To me, your friendly relationship journalist, it sounds like you want what you can’t have because it’s safe – and because you like your status quo.

You seem to desire the fantasy of love, as opposed to the real intimacy that comes with someone you can’t script. You can imagine these guys – or your compatibility with them – however you want.

That’s OK, for the most part. Dreams are fun. 

It becomes a problem if your thoughts are intrusive or making you miserable. More people have been asking me about “limerence,” which involves obsessive thinking and longing. I can’t tell if your crushes are light and casual, or if you’re staring at the ceiling in the middle of the night because you’re painfully enamored with someone who doesn’t reciprocate.

Consider how much time you spend fixed on people you’ll never date.

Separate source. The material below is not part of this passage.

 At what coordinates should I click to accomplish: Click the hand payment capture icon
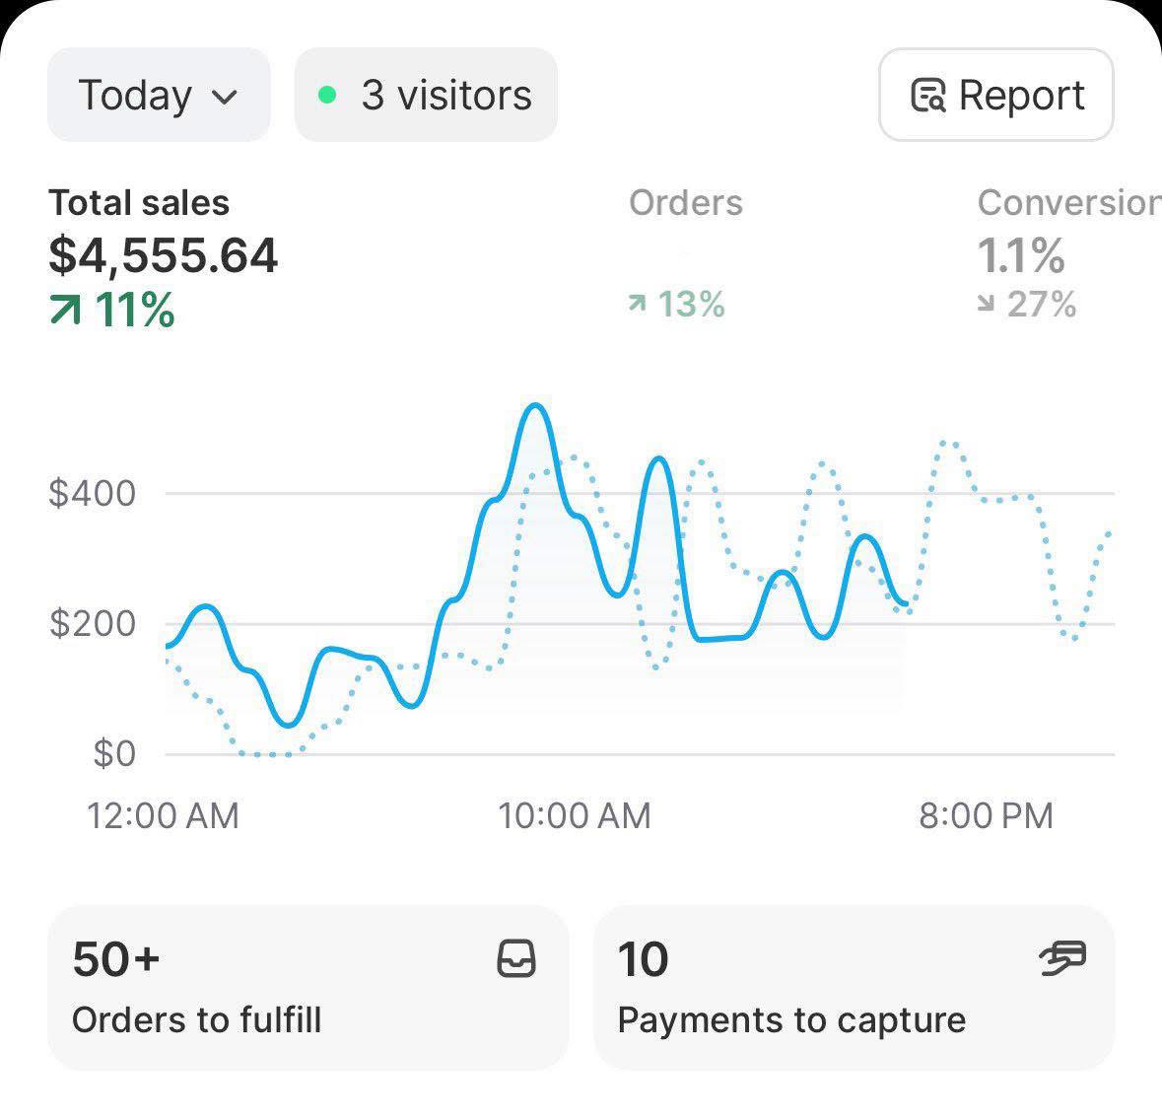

Maybe you need more professional guidance to help you shift your focus.

Remember that you got to know your engaged coworker – and, to some extent, those fictional book characters and celebrities – over time. You learned about them over days. Weeks. Chapters.

Someone might pique your interest on a second date. It helps to get there.

Last thought: can you date your brother’s friend? That one seems like the closest to real life.

– Meredith

Readers? Looking back, I did all sorts of limerence when I was younger, especially in my 20s. Is this crush phase part of development for some, but not others? Did you spend an era of your life wanting people you couldn’t have? Do you have this problem?

Is there something on your mind about a relationship in your life? A friendship? A crush? A spouse? Send your own question. Help others wondering the same thing. Use the form – or email [email protected].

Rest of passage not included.